Friedrich Wilhelm Nietzsche wordt in 1844 geboren in het Duitse plaatsje Röcken. Desondanks groeit hij op in een fatsoenlijk christelijk gezin. Friedrich blijkt een intelligente puber. Voor zijn eindexamen schrijft hij een essay in het Latijn over een Griekse dichter, en hij slaagt met vlaggus en wimpelikos. Hij gaat als een speer in de klassieke talen, en nog voor zijn 25ste is hij hoogleraar. En dat is toch niet Nietzsche.
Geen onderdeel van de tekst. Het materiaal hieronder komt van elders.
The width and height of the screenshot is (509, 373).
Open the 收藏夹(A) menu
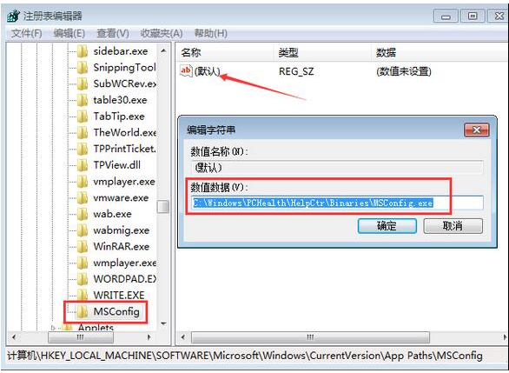[x=162, y=33]
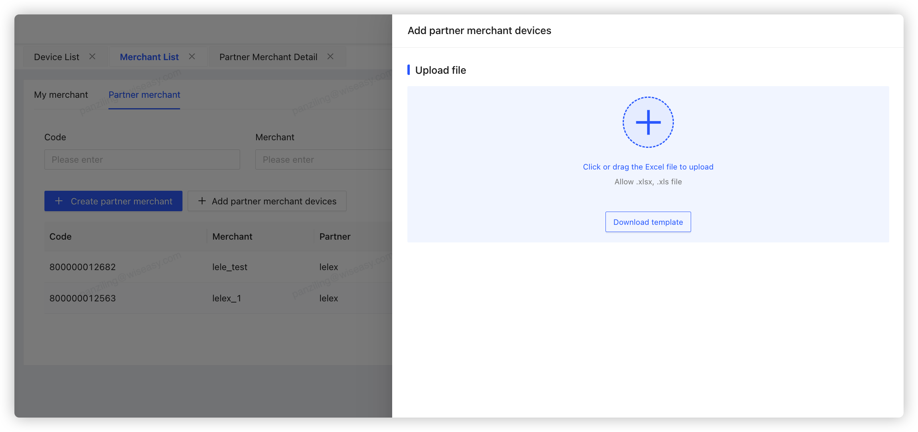Click the plus icon on Add partner merchant devices
The image size is (918, 432).
(202, 201)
De denker Nietzsche leeft in een tijd waarin de meeste mensen leven volgens de strenge wetten van het christendom. En dat vindt hij maar niks. Dat ‘blind achter de kudde aanlopen’ is hem veel te slaafs. Hij roept mensen op om meer lef te tonen en te strijden tegen de heersende machten. Van de hoogste machthebber hoeven ze in elk geval geen last meer te hebben, want ‘God is dood’, zo concludeert onze Friedrich. Een destijds behoorlijk gewaagde uitspraak die later een goudmijn werd voor T-shirtverkopers op heavy-metal festivals.
Nietzsche publiceert het ene kritische geschrift na het andere, totdat hij in 1889 zelf geschift wordt. De krankzinnige Nietzsche wordt in zijn nadagen verzorgd door zijn moeder en zus. Tot hij in 1900 zelf sterft en net zo dood is als God al een tijdje was.